▶ EXERCISE DATA:

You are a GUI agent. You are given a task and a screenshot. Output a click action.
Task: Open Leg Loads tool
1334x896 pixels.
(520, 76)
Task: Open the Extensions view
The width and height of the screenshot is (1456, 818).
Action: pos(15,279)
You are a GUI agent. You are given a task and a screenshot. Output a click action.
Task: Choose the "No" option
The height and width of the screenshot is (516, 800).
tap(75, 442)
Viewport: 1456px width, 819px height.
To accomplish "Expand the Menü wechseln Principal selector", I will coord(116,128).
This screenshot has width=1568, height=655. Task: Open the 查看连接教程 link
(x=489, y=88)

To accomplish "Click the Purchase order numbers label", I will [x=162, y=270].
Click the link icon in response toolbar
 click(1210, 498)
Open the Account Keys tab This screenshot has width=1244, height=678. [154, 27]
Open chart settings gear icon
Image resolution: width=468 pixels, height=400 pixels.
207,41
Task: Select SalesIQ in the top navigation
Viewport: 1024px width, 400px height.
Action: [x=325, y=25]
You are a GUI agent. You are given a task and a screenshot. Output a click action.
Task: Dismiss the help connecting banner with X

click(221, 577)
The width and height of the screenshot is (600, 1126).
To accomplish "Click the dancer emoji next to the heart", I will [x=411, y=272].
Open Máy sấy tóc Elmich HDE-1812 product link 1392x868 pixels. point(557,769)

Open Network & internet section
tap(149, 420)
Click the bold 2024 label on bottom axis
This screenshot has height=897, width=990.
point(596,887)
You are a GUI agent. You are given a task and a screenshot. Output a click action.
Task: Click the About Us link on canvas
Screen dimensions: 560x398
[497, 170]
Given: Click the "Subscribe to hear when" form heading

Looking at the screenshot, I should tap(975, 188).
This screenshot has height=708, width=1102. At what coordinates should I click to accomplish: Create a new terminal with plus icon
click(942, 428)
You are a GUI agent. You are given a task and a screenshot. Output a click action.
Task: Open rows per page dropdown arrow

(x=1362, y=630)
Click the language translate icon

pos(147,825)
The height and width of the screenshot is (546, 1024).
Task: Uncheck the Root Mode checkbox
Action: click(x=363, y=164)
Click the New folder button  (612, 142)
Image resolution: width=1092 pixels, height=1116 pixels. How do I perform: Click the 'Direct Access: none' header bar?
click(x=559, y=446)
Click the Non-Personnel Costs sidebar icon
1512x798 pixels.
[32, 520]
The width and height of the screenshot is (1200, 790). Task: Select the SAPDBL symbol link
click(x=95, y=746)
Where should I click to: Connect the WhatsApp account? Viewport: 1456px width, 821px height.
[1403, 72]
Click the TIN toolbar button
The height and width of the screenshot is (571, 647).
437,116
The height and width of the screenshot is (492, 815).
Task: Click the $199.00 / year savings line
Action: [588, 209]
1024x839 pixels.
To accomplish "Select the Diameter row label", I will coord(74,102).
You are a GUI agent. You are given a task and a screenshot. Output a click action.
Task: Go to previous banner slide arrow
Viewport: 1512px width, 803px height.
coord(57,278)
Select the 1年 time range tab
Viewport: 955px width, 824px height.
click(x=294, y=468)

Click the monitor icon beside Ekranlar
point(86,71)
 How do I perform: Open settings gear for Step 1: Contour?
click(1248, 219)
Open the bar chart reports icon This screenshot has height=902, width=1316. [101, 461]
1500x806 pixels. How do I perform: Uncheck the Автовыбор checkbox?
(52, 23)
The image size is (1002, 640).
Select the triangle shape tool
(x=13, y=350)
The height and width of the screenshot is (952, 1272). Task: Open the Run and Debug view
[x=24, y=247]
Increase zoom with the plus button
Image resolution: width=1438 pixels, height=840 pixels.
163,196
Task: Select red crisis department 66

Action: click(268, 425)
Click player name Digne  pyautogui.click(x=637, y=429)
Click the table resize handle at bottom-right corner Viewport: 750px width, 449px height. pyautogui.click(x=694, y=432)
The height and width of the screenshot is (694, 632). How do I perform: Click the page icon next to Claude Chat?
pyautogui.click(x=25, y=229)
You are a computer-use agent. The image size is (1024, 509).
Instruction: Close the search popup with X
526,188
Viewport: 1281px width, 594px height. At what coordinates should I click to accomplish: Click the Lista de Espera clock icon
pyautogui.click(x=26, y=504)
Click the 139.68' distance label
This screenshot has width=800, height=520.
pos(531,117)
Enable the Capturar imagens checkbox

▶ BRIEF: Give only the lines from the one holding "The height and width of the screenshot is (516, 800)." through the one holding "Open Máy sấy", each restated exactly as it appears above.

▶ SOLUTION TO THIS TASK:
The height and width of the screenshot is (516, 800).
tap(75, 442)
Viewport: 1456px width, 819px height.
To accomplish "Expand the Menü wechseln Principal selector", I will coord(116,128).
This screenshot has width=1568, height=655. Task: Open the 查看连接教程 link
(x=489, y=88)

To accomplish "Click the Purchase order numbers label", I will [x=162, y=270].
Click the link icon in response toolbar
 click(1210, 498)
Open the Account Keys tab This screenshot has width=1244, height=678. [154, 27]
Open chart settings gear icon
Image resolution: width=468 pixels, height=400 pixels.
207,41
Task: Select SalesIQ in the top navigation
Viewport: 1024px width, 400px height.
Action: [x=325, y=25]
You are a GUI agent. You are given a task and a screenshot. Output a click action.
Task: Dismiss the help connecting banner with X

click(221, 577)
The width and height of the screenshot is (600, 1126).
To accomplish "Click the dancer emoji next to the heart", I will [x=411, y=272].
Open Máy sấy tóc Elmich HDE-1812 product link 1392x868 pixels. point(557,769)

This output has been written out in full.